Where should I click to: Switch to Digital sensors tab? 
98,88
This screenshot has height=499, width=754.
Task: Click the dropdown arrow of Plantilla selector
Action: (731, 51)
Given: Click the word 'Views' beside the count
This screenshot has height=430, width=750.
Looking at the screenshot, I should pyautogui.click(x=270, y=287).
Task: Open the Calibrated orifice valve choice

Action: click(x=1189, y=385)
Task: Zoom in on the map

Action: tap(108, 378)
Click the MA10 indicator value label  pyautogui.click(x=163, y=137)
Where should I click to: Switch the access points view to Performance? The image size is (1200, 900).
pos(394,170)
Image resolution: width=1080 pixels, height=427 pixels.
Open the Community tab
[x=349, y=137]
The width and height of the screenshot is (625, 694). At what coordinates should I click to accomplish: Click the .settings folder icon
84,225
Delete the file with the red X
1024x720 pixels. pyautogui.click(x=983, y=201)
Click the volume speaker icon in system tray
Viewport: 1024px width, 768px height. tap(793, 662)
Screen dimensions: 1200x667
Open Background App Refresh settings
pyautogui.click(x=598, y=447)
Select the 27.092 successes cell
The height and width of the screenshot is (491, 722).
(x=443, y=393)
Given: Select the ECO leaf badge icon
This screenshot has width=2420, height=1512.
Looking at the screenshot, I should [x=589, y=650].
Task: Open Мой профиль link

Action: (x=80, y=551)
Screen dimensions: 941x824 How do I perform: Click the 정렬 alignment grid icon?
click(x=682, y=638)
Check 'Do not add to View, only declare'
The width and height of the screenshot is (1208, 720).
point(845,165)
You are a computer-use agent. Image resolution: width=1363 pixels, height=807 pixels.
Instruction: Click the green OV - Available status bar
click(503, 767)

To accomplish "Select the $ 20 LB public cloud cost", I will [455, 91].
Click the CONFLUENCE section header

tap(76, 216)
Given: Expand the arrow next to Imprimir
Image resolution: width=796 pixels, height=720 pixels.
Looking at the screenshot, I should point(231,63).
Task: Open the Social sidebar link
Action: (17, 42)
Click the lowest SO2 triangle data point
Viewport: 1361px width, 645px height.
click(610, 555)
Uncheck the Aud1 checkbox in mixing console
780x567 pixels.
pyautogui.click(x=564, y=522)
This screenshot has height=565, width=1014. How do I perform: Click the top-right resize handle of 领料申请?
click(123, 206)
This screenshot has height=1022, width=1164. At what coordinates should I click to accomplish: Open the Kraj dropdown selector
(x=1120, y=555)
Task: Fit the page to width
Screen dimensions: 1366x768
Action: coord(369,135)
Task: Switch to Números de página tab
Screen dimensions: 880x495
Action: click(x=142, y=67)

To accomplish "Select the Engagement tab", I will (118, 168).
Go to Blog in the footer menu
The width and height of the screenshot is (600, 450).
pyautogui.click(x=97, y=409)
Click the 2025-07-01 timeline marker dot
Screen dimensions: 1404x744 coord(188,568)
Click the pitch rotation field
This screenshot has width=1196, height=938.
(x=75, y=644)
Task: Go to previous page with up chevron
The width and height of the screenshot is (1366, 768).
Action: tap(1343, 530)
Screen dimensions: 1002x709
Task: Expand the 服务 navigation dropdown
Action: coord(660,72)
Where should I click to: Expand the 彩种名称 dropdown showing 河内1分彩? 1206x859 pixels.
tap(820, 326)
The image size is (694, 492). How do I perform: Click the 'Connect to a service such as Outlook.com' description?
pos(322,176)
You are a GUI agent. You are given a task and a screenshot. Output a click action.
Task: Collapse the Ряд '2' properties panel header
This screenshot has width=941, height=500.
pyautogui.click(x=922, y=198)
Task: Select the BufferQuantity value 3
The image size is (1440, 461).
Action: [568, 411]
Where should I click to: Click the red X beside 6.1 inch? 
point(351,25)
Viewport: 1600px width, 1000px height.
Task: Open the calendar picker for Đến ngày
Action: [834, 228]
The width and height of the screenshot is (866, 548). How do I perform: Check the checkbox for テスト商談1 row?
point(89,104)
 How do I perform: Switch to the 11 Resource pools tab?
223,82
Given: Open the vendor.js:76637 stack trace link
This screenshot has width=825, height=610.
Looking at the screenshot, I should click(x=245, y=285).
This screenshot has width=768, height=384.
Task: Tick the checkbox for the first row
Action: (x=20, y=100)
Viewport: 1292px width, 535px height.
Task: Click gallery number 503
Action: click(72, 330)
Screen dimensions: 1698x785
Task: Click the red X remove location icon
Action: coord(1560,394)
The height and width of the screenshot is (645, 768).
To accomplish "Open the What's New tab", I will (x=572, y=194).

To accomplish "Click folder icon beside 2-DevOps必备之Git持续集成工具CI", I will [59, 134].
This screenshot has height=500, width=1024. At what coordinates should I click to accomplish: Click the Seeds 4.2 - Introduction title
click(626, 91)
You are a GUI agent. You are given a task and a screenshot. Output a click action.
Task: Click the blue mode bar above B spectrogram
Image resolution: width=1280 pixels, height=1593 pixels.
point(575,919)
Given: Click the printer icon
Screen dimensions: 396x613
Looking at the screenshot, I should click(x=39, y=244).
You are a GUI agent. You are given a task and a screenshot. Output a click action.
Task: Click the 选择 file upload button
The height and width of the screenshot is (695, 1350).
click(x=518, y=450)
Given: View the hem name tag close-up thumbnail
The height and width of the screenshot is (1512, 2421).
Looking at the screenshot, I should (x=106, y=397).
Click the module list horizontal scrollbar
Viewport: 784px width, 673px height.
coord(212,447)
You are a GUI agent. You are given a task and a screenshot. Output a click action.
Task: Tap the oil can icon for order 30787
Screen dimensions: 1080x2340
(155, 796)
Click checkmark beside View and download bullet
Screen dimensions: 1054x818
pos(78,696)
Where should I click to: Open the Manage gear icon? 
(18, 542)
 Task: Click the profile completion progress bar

:::::

### EXERCISE REQUIREMENTS
Your answer must consist solely of the lines from the top of the entries above through the line containing "Given: Click the word", copied exactly, both ends included.

### FINAL ANSWER
Where should I click to: Switch to Digital sensors tab? 
98,88
This screenshot has height=499, width=754.
Task: Click the dropdown arrow of Plantilla selector
Action: (731, 51)
Given: Click the word 'Views' beside the count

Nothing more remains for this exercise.